Linear or nonlinear regression could be used in classification. In (Moriyama et. Al, 1997; Moriyama and Ozawa, 1999), authors described an emotion recognition and synthesis system on human speech. Users speak same sentences in neutral and emotional states. In training, the measured physical parameters about such speech’s pitch contour and power envelop are transformed into principal components, and then used to estimate the coefficients with respect of the emotions, through multiple linear regression. In recognition the input is the speech of unknown emotion and the neutral speech by the same person and of the same words. The output is the emotional information. Regression could be used as a general classification solution. Like the other augmented algorithms in the family of regression, it suffers the distribution assumption, the computation cost for complex data, and the challenge from missing and incomplete data.

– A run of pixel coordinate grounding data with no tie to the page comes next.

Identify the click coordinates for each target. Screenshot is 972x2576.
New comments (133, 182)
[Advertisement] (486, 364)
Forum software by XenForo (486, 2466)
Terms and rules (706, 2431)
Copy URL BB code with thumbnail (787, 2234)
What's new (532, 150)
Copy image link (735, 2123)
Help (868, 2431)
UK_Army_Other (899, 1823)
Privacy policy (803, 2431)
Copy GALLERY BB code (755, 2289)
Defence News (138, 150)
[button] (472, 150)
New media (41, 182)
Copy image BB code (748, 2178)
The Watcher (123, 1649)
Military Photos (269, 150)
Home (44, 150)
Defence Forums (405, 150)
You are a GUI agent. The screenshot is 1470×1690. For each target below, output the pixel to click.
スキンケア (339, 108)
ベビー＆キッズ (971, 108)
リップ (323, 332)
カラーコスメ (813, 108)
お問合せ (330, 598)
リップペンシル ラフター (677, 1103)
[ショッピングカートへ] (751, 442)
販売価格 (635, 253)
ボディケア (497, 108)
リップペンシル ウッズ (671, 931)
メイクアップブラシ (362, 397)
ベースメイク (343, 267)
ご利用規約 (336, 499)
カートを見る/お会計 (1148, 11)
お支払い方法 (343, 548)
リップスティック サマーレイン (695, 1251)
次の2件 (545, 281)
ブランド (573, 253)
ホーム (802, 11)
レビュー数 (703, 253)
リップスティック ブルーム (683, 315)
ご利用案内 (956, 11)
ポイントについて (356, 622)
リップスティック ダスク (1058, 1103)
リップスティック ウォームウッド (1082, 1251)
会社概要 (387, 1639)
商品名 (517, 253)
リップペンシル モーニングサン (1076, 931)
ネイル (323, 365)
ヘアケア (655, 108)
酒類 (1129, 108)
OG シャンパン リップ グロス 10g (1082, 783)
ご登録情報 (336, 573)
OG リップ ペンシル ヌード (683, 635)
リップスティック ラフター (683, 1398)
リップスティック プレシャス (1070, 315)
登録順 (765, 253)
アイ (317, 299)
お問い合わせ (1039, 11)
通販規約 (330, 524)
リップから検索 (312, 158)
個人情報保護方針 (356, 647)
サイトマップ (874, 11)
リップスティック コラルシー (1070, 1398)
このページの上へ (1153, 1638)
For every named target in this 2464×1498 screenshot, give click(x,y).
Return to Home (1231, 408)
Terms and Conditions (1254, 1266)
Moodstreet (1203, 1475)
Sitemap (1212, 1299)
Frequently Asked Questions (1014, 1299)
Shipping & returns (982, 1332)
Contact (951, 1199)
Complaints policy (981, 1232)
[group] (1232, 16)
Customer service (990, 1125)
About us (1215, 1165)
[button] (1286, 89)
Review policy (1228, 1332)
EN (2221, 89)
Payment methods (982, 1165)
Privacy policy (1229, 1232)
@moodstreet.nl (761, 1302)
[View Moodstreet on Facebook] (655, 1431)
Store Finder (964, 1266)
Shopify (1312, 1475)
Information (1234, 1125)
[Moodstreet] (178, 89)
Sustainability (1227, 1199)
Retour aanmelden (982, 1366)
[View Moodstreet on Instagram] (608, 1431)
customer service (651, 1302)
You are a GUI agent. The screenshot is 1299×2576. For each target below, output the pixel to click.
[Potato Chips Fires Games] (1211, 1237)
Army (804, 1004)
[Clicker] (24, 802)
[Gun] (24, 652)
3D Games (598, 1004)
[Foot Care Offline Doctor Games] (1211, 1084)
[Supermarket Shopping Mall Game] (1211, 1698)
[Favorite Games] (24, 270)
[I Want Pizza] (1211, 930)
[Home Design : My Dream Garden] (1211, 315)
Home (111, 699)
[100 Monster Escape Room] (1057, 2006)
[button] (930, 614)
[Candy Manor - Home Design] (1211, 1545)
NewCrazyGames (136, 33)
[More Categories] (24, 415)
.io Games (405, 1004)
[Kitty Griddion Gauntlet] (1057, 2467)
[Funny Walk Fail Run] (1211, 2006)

Discriminant analysis is a statistical classification algorithm based on comparing the Mahalanobi distance to different class representatives in multivariate analysis, defined as the distance of the data to the mean center of data points of certain class. In (Ark et. al, 1999), an emotion mouse is designed to measure the user’s emotional state among happiness, surprise, anger, fear, sadness, and disgust, based on four physiological measures including GSR, skin temperature, heart rate, and GSA. This task is fulfilled by training a set of discriminant functions with the physiological measures as the predictor variables, and the emotional states as the classes. These functions could be used to calculate the Mahalanobi distance to different emotion classes and accordingly determine the membership of the current case. Again such algorithm is limited by its assumption on normal distribution. The reported prediction correct rate is only two thirds even using the same training data in testing and without the baseline normal cases.    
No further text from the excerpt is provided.